## GIVEN INFORMATION
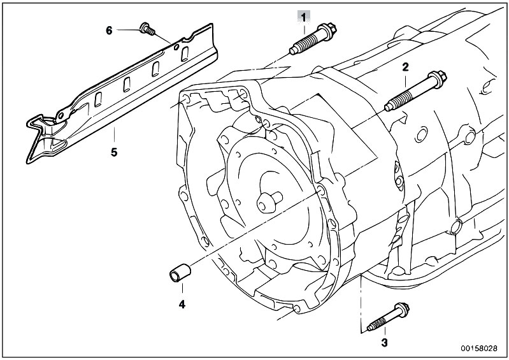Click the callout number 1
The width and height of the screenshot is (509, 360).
[303, 17]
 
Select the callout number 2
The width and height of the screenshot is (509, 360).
[405, 67]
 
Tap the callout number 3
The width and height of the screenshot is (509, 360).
[384, 342]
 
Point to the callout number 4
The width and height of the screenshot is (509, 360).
[182, 304]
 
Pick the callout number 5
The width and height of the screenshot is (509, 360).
[113, 152]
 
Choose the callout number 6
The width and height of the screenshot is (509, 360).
[109, 31]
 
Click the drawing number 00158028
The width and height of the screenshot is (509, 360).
[479, 349]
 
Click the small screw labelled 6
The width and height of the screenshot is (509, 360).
[147, 29]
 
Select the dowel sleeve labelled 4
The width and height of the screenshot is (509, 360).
[179, 273]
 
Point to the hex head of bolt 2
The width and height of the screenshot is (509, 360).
[438, 78]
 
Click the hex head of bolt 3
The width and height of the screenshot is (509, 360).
[401, 310]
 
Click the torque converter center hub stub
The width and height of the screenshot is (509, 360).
[269, 201]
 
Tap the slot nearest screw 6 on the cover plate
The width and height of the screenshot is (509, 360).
[185, 53]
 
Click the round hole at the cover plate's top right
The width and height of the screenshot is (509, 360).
[176, 48]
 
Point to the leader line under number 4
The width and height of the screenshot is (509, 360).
[182, 291]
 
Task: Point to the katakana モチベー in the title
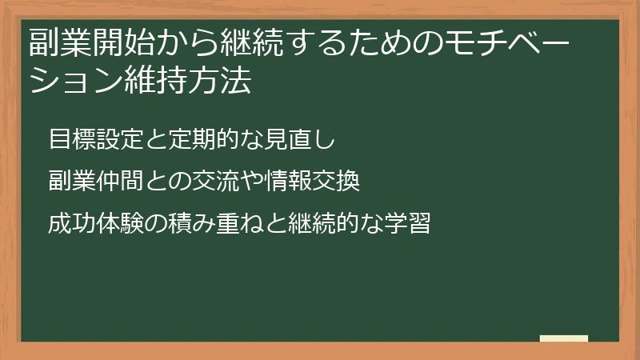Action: [518, 41]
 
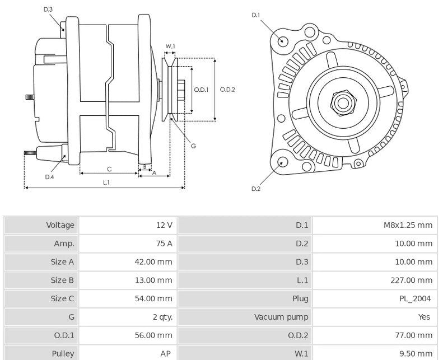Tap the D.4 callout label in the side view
[x=49, y=177]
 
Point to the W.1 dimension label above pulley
[x=170, y=46]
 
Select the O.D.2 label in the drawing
[x=227, y=89]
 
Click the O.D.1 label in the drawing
[x=201, y=89]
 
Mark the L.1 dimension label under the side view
[x=106, y=183]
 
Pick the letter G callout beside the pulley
[x=193, y=146]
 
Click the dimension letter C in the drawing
[x=109, y=169]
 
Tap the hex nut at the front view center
[x=342, y=102]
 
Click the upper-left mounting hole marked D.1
[x=283, y=41]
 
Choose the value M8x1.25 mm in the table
[x=408, y=225]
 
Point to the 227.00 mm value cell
[x=411, y=280]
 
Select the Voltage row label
[x=60, y=225]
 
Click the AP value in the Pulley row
[x=166, y=354]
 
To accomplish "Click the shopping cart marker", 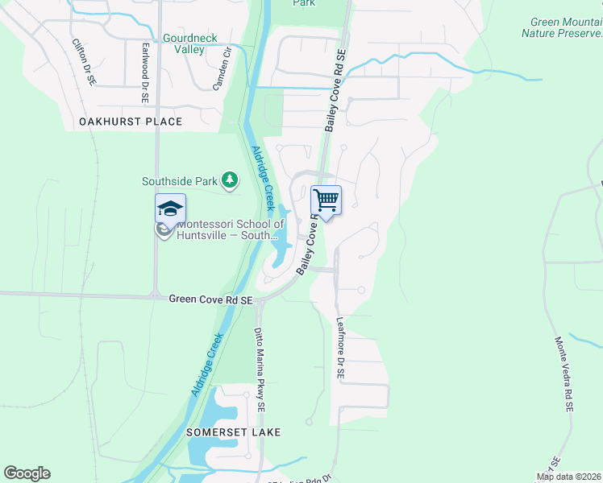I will coord(326,200).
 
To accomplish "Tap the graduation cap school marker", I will coord(170,208).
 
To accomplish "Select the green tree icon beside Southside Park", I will coord(231,180).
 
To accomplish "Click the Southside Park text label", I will coord(181,181).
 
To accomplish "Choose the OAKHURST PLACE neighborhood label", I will coord(131,122).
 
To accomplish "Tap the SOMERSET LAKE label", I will coord(234,432).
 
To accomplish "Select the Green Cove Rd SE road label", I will coord(210,299).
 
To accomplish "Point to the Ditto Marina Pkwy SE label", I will coord(260,369).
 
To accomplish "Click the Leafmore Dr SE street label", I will coord(340,348).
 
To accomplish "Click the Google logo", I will coord(27,473).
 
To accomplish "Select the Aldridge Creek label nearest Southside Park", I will coord(264,177).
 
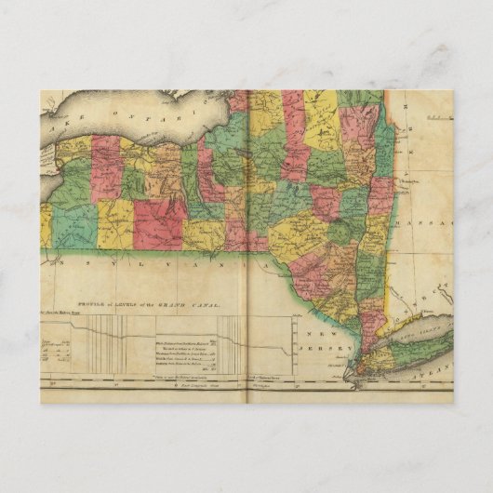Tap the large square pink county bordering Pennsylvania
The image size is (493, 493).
159,223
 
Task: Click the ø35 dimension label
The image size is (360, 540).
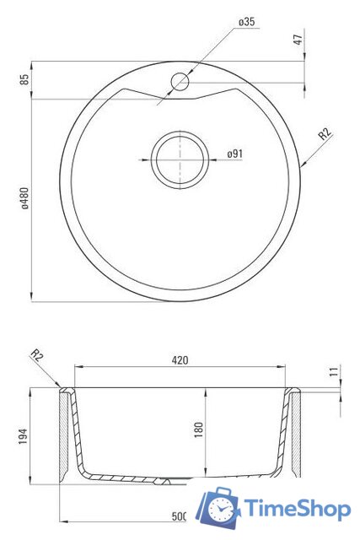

## WRITTEN EXERCISE
Reproduce verbatim every line from the one containing "Click the round" down to the one containing "[x=166, y=354]", with both of those lines included. Omit the pictures from your copy.

## WRITTEN REPLY
Click the round hole at the cover plate's top right
The width and height of the screenshot is (509, 360).
[176, 48]
 
Point to the leader line under number 4
The width and height of the screenshot is (509, 360).
[182, 291]
 
Task: Point to the katakana モチベー in the title
Action: [518, 41]
 
Tap the D.4 callout label in the side view
[x=49, y=177]
 
Point to the W.1 dimension label above pulley
[x=170, y=46]
 
Select the O.D.2 label in the drawing
[x=227, y=89]
 
Click the O.D.1 label in the drawing
[x=201, y=89]
 
Mark the L.1 dimension label under the side view
[x=106, y=183]
 
Pick the letter G callout beside the pulley
[x=193, y=146]
 
Click the dimension letter C in the drawing
[x=109, y=169]
 
Tap the hex nut at the front view center
[x=342, y=102]
 
Click the upper-left mounting hole marked D.1
[x=283, y=41]
 
Choose the value M8x1.25 mm in the table
[x=408, y=225]
 
Point to the 227.00 mm value cell
[x=411, y=280]
 
Select the Voltage row label
[x=60, y=225]
 
Click the AP value in the Pulley row
[x=166, y=354]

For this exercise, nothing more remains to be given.